**SET TASK 1**
Answer these questions about the text on retirement spending:
(a) For how many years did Harris work for the federal government?
(b) To which destination does she plan to fly business class?
(c) According to the text, what is the principal driver of economic growth?

**TEXT SEGMENT**
▬▬▬▬▬▬▬▬▬▬

Once or twice a year, she visits her two adult children in different states. She’s planning multiple other trips, including to a science fiction convention in Scotland and a Disney cruise soon after that, along with a trip next year to neolithic sites in Great Britain.

“I really have more money to spend now than when I was working,” said Harris, 64, an engineer who worked 29 years for the federal government and lives in Albuquerque, New Mexico.

Back then, she and her now-ex-husband were paying for their children’s college educations and piling money into savings accounts. Now, she’s splurging a bit and, for the first time, is willing to pay for first-class plane tickets. She plans to fly business class to Scotland and has arranged for a higher-level suite on the cruise.

“I suddenly realized, with my dad getting old and my mom dying, it’s like, ‘No, you can’t take it with you,’ ” she said. “I could become incapacitated to the point where I couldn’t enjoy something like going to Scotland or going on a cruise. So I better do it, right?”

Older Americans like Harris are fueling a sustained boost to the U.S. economy. Benefiting from outsize gains in the stock and housing markets over the past several years, they are accounting for a larger share of consumer spending — the principal driver of economic growth — than ever before.

▬▬▬▬▬▬▬▬▬▬

**MATERIAL PROVIDED**
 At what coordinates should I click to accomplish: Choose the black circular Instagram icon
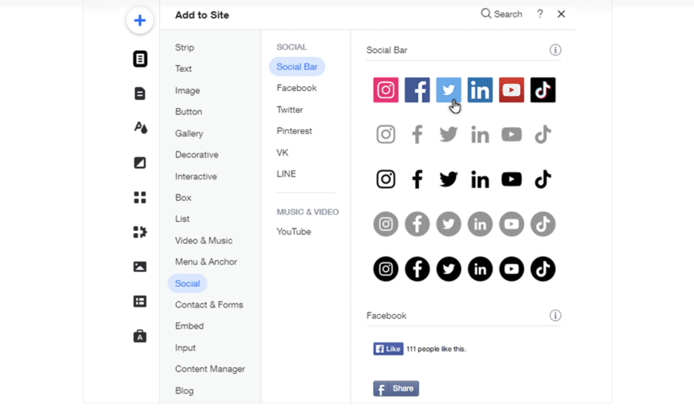386,269
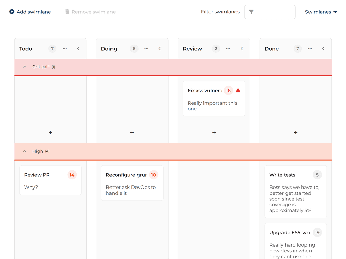346x259 pixels.
Task: Add a card in Critical Review lane
Action: 214,133
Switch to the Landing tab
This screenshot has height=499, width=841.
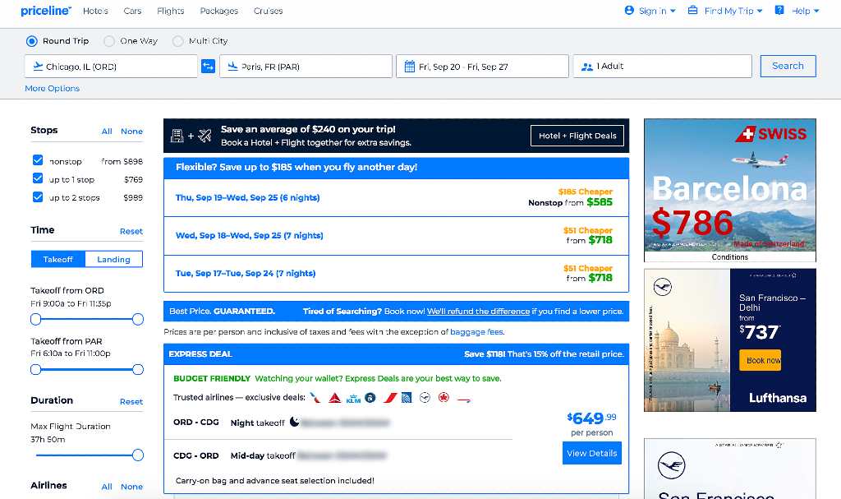(x=113, y=258)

▬▬▬▬▬▬▬▬▬▬

**SET TASK 2**
Echo the records from the line with "Switch to the Landing tab" through the end of the records, leaving out the pictures.

**CORRECT RESULT 1**
(a) 29 years
(b) Scotland
(c) Consumer spending

**CORRECT RESULT 2**
Switch to the Landing tab
This screenshot has height=499, width=841.
(x=113, y=258)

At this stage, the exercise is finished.